Here are the aspects reviewers are appreciating:

  1. Relatable, Entertaining Storytelling
    The novel feels like a Bollywood romance with highs and lows. Many readers find it easy to read, engaging, and fun. It has humour, emotional moments, and the kinds of dramatic twists people expect.
  2. Contemporary Themes
    It touches on issues young urban Indians care about — societal expectations, mental health, family background, age differences, choosing unconventional paths. It mirrors modern relationship scenarios including situationships.
  3. Simple, Conversational Prose
    Bhagat’s strength has always been writing for mass readers. His style is direct, with light humour and straightforward storytelling. That helps make the work accessible to many. 
  4. Dramatic Premise That Invites Discussion
  5. The large age gap (33 vs 21), divorce, background clash (Punjabi vs Jain, experienced vs inexperienced) gives tension. Some social media criticism arises from this, calling it “problematic.” But many readers say it’s that tension which gives the story its spark.

Common Critiques: What Doesn’t Fully Work

While many like the book, these points appear repeatedly in feedback:

Concerns Over Age Gap
Many social media voices find the 12-year age gap between Saket (33) and Payal (21) problematic. Some label it “creepy” or question ethical implications in power dynamics. Bhagat responds it is part of the story’s conflict. 

Predictability & Stereotypical Characters
Some argue that the plot feels recycled — love-meets-obstacles, family pressures, misunderstandings. Characters occasionally fall into familiar molds.

Simplistic Emotional Depth
At times, emotional moments are spelled out rather than shown. The dilemmas of the characters could have been more subtly drawn.
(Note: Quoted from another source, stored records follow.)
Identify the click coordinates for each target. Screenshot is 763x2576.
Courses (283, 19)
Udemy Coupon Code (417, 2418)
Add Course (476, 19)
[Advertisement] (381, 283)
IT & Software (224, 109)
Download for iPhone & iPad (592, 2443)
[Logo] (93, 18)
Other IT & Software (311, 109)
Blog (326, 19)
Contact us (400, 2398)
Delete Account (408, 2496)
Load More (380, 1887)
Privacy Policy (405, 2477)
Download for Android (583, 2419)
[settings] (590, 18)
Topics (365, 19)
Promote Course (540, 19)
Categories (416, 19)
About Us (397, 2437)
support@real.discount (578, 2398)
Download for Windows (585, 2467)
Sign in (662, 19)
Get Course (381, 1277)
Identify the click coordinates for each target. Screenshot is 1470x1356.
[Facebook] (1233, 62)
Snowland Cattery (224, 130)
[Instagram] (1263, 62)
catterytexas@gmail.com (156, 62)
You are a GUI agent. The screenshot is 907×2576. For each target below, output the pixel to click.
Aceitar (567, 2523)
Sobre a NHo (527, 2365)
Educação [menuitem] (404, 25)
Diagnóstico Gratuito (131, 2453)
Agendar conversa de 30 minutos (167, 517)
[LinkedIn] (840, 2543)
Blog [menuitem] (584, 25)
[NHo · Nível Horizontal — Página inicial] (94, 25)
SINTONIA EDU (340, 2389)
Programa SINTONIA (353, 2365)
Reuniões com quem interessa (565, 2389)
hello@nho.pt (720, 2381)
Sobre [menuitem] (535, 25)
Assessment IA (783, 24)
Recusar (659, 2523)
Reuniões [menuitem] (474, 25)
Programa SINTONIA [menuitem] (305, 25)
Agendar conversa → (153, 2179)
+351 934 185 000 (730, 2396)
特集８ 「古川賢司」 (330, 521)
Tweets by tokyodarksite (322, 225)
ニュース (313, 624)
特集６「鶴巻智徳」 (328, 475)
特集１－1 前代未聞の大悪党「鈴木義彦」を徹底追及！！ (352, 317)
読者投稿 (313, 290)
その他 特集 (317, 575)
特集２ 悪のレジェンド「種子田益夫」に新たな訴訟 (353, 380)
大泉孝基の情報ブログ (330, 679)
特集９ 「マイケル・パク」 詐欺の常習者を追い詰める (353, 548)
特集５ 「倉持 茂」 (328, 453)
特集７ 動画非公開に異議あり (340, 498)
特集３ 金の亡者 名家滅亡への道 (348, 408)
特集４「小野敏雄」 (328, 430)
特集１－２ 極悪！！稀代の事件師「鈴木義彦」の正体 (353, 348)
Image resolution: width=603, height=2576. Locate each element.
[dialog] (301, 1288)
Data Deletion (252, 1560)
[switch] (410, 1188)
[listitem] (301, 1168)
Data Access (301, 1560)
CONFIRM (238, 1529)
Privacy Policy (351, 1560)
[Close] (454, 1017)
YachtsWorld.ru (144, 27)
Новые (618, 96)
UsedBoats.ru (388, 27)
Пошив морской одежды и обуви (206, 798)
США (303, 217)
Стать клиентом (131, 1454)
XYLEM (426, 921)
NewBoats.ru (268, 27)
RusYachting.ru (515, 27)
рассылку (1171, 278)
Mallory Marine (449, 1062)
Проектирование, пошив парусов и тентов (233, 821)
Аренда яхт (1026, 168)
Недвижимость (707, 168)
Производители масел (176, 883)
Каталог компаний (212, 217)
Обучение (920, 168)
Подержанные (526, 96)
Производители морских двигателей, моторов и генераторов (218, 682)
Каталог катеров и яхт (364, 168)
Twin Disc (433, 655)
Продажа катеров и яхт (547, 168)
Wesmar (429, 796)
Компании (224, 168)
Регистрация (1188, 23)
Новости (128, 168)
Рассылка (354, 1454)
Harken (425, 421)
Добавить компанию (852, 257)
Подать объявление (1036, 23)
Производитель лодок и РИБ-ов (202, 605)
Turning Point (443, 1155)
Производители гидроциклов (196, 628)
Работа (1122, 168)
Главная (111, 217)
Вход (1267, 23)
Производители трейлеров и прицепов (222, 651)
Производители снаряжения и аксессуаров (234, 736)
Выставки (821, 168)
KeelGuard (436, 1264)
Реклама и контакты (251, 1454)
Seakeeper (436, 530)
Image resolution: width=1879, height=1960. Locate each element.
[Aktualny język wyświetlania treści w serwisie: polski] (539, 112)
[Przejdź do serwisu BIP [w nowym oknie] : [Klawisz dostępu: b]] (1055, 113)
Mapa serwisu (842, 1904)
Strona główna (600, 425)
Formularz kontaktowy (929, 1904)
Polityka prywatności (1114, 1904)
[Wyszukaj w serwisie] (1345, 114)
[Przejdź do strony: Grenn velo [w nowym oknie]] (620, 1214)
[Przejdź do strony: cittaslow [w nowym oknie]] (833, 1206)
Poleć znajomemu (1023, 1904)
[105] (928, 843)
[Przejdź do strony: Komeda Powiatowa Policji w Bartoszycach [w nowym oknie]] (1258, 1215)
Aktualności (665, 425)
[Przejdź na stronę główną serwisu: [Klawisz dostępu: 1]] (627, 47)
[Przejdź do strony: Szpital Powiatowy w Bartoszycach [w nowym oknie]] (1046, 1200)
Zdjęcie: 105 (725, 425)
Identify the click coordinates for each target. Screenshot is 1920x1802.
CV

12 Years My Messed-Up Love Story- A Book Review of Chetan Bhagat’s Bold Return to Romance, Book Review

Highlights: Book Review of 12 Years by Chetan Bhagat

Chetan Bhagat’s 12 Years: My Messed-Up Love Story, published in October 2025 by HarperCollins India, is already stirring conversations. The novel with its Bollywood-style romance and strong emotional beats has won high scores — Goodreads (~4.6/5), Amazon.in (~4.5/5) — but it hasn’t avoided criticism. The plot centers on Saket, 33 and divorced, and Payal, 21 with no romantic history. They come from differing backgrounds, yet their connection refuses to be simple. Many praise the story as an entertaining, fast read; others find its age gap premise and stereotyped characters problematic. For those who love romance, conflict, societal tension, and real-life dilemmas, this Book Review confirms 12 Years is worth your shelf, even if it doesn’t shy away from messiness.

 12 Years: My Messed-Up Love Story — A Book Review of Chetan Bhagat’s Bold Return to Romance

From this Book Review, I conclude that 12 Years: My Messed-Up Love Story is not perfect, but it delivers exactly what many readers want: a fast, emotionally charged, modern romantic drama. It doesn’t aim to be literary high art, and for many of its strengths, it shows its limits. But for fans of Bhagat, of Bollywood narratives, or simply for someone seeking a readable, dramatic romance, it achieves those goals—and more.